Bentuk lainnya adalah seperti yang diperlihatkan oleh petugas amar ma’ruf nahi
munkar yang kerapkali mengusir jamaah haji yang berlama-lama di makam
Rasulullah dan para sahabatnya.
Selain itu, pengakuan Jumhur
ulama Mesir di awal abad ke-20 yang mengakui bahwa gerakan Wahabi adalah
Sunni—termasuk dalam golongan ahlussunnah wal jamaa’ah, menjadi salah
satu faktor diterimanya ajaran Wahabi di tengah umat Islam dunia. Karena
menurut jumhur ulama Mesir ini Wahabi secara teologis menganut aliran Salaf dan
dalam bidang fikih menganut Mazhab imam Ahmad ibn Hanbal.
1.
Proses
Transmisi di Indonesia
Indonesia tak terkecuali—terutama pasca
reformasi—di berbagai daerah perkembangan gerakan Islam dapat dilihat melalui
tumbuhnya organisasi-organisasi Islam baru yang berbeda dengan
organisasi-organisasi lama seperti NU, Muhammadiyah, Persis, Al-Irsyad, NW
(Nahdlatul Wathan), dan lain-lain.
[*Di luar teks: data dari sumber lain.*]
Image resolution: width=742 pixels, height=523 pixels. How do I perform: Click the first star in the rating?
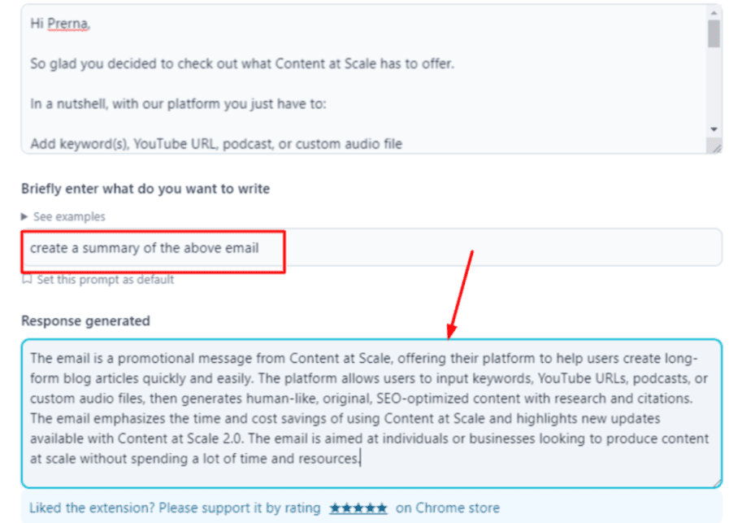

Organisasi-organisasi yang sering disebut
sebagai “Gerakan Islam Baru” (new Islamic
movement) ini dapat dilacak asal muasal pemikirannya dari berbagai
organisasi gerakan Islam Timur Tengah. Gerakan Tarbiyah misalnya, gerakan ini
dari sisi pemikiran sangat dekat dengan Ikhwanul Muslimin, bahkan menyebut
dirinya ‘anak ideologis’ Ikhwanul Muslimin. (Rahmat, 2005). Hizbut Tahrir
Indonesia secara resmi menjadi cabang Hizbut Tahrir Internasional yang berpusat
di Yordania. Dan Wahabi—penganut wahabisme, mereka menamakan diri dengan Dakwah
Salafi—adalah himpunan dari para aktifis Wahabi yang berjejaring dengan gerakan
Wahabi di Timur Tengah, khususnya Arab Saudi dan Kuwait.
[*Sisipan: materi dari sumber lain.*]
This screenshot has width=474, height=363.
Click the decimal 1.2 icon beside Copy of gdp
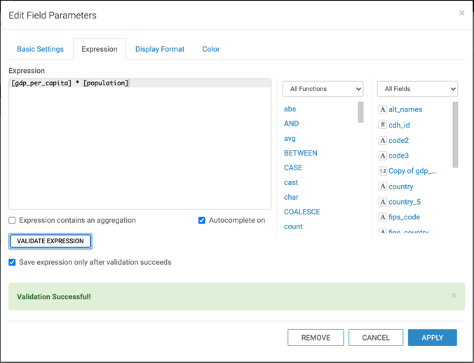[382, 171]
Menjadi ajaran dan paham yang
didukung sepenuhnya oleh negara yang menggabungkan dan mengkombinasikan
kekuatan dan mobilitas ideologi, serta dukungan kekayaan yang melimpah—terutama
pasca bom minyak di tahun 1970-an, menjadikan wahabisme dengan mudah melakukan
penetrasi ke negara-negara Islam lainnya.
Perkembangan Wahabi dengan
pembiayaan Arab Saudi dan Kuwait mulai penghujung tahun 1970-an dan 1980-an
mulai merambah lokus-lokus Muslim di seluruh belahan dunia. Bahkan Khaled Abou
El-Fadl dalam bukunya And God Know The
Soldier: The Authoritative and
Authoritarian in Islamic Discourse (2001) meyakini bahwa Wahabisme
telah menjadi sistem pemikiran yang dominan dalam dunia Muslim, termasuk
Indonesia.
Dengan kekayaan tersebut Arab
Saudi berupaya meneguhkan Wahabisme yang berwajah salafi melalui pemberian
bantuan dan kerjasama pendidikan dengan lembaga-lembaga di Indonesia yang seide
dengannya, seperti Persis, Al-Irsyad, maupun organisasi-organisasi puritan
modernis seperti Muhammadiyah dan DDI (Dewan Dakwah Islamiyah).[13]
Pemberian bantuan (sumbangan) juga diberikan dalam bentuk buku-buku dari
maejlis fatwa ulama Saudi seperti Syekh Abdul ‘Aziz bin Baz dan Syekh Sholeh
Al-Utsaimin, dan kaset ceramah.
Selain itu upaya penyebaran
ini juga terdukung dengan keterbukaan dan akomodasi Orde Baru[14]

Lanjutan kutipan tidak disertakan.